III Edición

Curso 2006 - 2007

Alejandro Quintana

La tristeza de China

Morgana Santa Cruz, 15 años

                   Colegio San Agustín (Madrid)  

    Una mañana, armando gran alboroto, llego un vagabundo al poblado. Lanzaba alaridos y reclamaba la presencia de todos los habitantes en la plazoleta central. Traía una pierna

destrozada y magulladuras por todo el cuerpo. Sin fuerzas, se desplomó en el suelo. Dos hombres lo llevaron a la casa más cercana. Una vez allí, el medico, con la ayuda de unas mujeres, le lavó las heridas y le inmovilizó la pierna, que estaba fracturada.

    Después de un sueño reparador, el vagabundo contó su tragedia. En realidad se trataba de un pastor de una aldea cercana.
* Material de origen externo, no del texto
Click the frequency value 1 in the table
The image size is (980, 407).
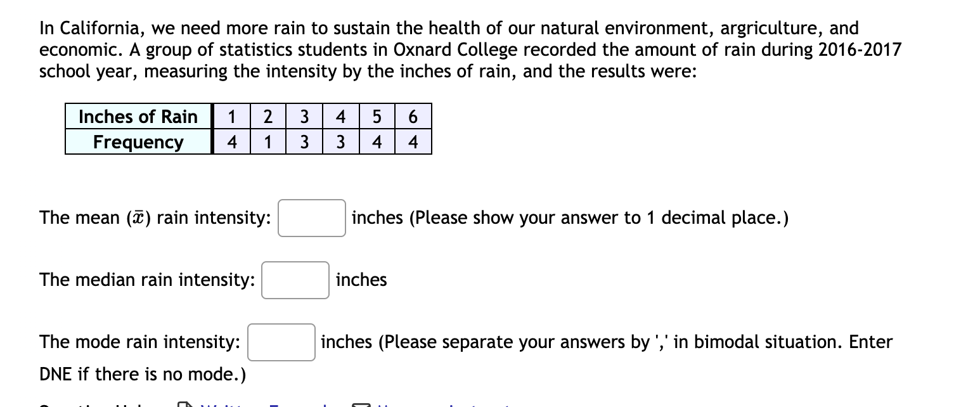point(268,142)
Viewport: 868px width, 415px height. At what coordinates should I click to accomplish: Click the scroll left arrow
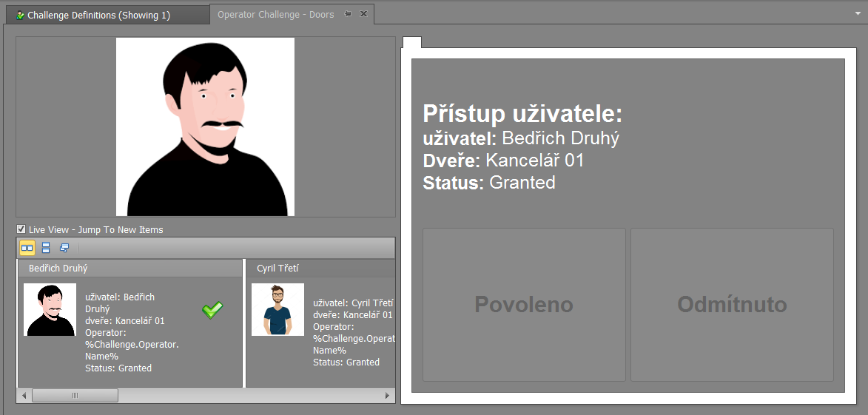click(24, 396)
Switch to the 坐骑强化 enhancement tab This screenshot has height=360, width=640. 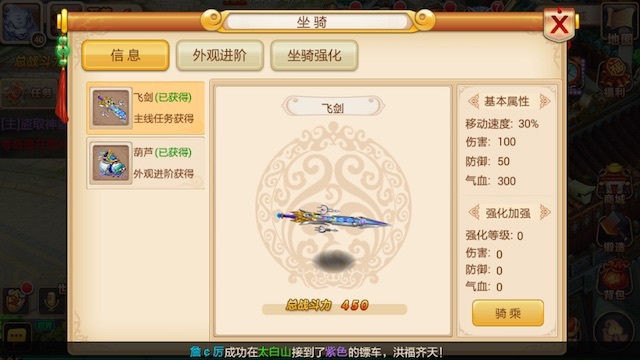click(x=314, y=55)
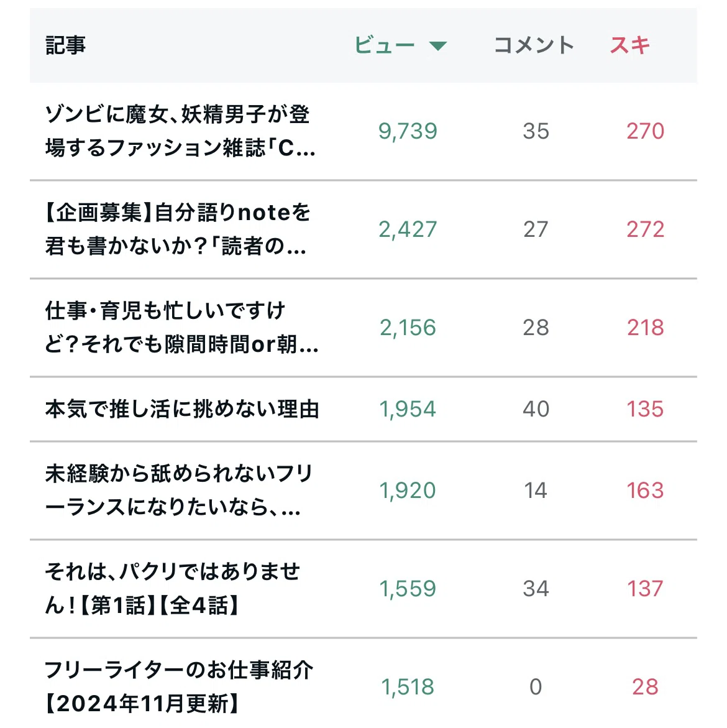Click the 28 スキ count in last row
The height and width of the screenshot is (728, 727).
click(646, 687)
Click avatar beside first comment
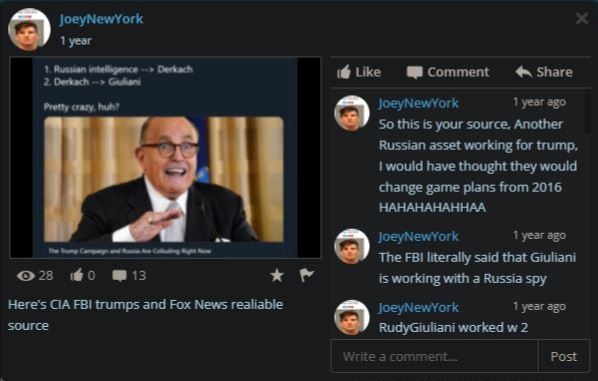Viewport: 598px width, 381px height. [352, 113]
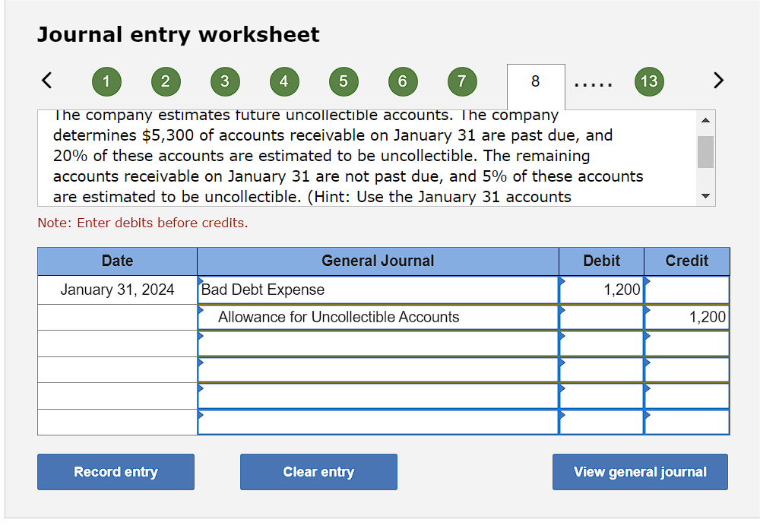Click the left chevron to go back
The width and height of the screenshot is (760, 532).
(x=46, y=80)
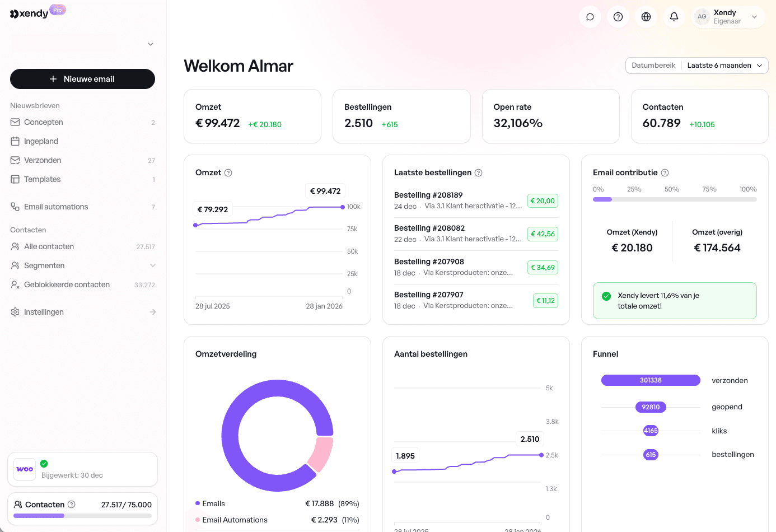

Su vida había sido tranquila hasta que le llegaron ciertos rumores de que los soldados del Emperador se llevaban a los hombres de las aldeas vecinas sin que nadie supiera para qué. El pastor no hizo caso, hasta que el rumor se convirtió en realidad el día que los soldados arrasaron su pueblo.

    Ocho jinetes llegaron una noche y, sin mediar palabra, entraron en las chozas. No sólo despertaron a todo el mundo, sino que eligieron a la mayoría de los varones y se los llevaron a la fuerza. Pero el pastor y su hijo tuvieron ocasión de huir amparados por la oscuridad.

    Todos trataron muy bien al aldeano herido, que les brindó toda su información para que no estuvieran desprevenidos. Pero en vez de sentirse aliviados por saber más acerca del repentino ataque, entre los habitantes del pueblo se extendió el miedo. En vez de protegerse, comenzaron a huir del poblado, abandonándolo todo.

    Un día, ya bien entrada la noche, llegaron los temidos soldados del Emperador. Todo ocurrió tal y como lo había contado el pastor. Entraron casa por casa, llevándose a los hombres que tenían capacidad de combatir.

    Se marcharon al amanecer, con casi todos los varones del pueblo. Entre los infelices secuestrados se encontraba Yukinari, un granjero que había sido apartado de su mujer y de su hija pequeña.

    Durante el viaje apenas les dieron de comer. Las cosas no cambiaron al llegar a su destino. Les ordenaron que comenzaran a construir una muralla sin principio ni fin. El trabajo era arduo, sin condiciones higiénicas, sin cuidados que les permitieran sobrevivir. Durante años nada cambió: los trabajadores morían y llegaban otros nuevos para sustituirlos. Hasta que, cansados, algunos decidieron huir de aquella opresión.

    Una noche, Yukinari y los suyos decidieron sublevarse. Todos huirían. No tenían nada que perder y sí mucho que ganar: su casa, su familia, la libertad. Cuando subió la luna muchos murieron a manos de los soldados, pero la gran mayoría sobrevivió y logró escarpar. Se dispersaron por los bosques. Yukinari encontró un camino, lo siguió y llego a un pueblo. Los lugareños lo escondieron y cuidaron hasta que se repuso. Ya con fuerzas y provisiones salió en busca de su familia.

    Pasaron largos y penosos meses. Casi un año después, llegó a su poblado. No era igual que antes: apenas quedaban hombres. Sólo las mujeres y los ancianos labraban la tierra. Encontró a antiguos conocidos, que le dijeron que su mujer, Misao, se encontraba en casa con la hija de ambos. Al llegar a la puerta, dudó un momento. Con paso inseguro entró. Allí estaba ella, algo más vieja, pero viva.

    Yukinari volvió a labrar la tierra. Su vida volvió a ser plena, hasta que Misao, su esposa, murió a edad avanzada. Él mismo falleció poco después.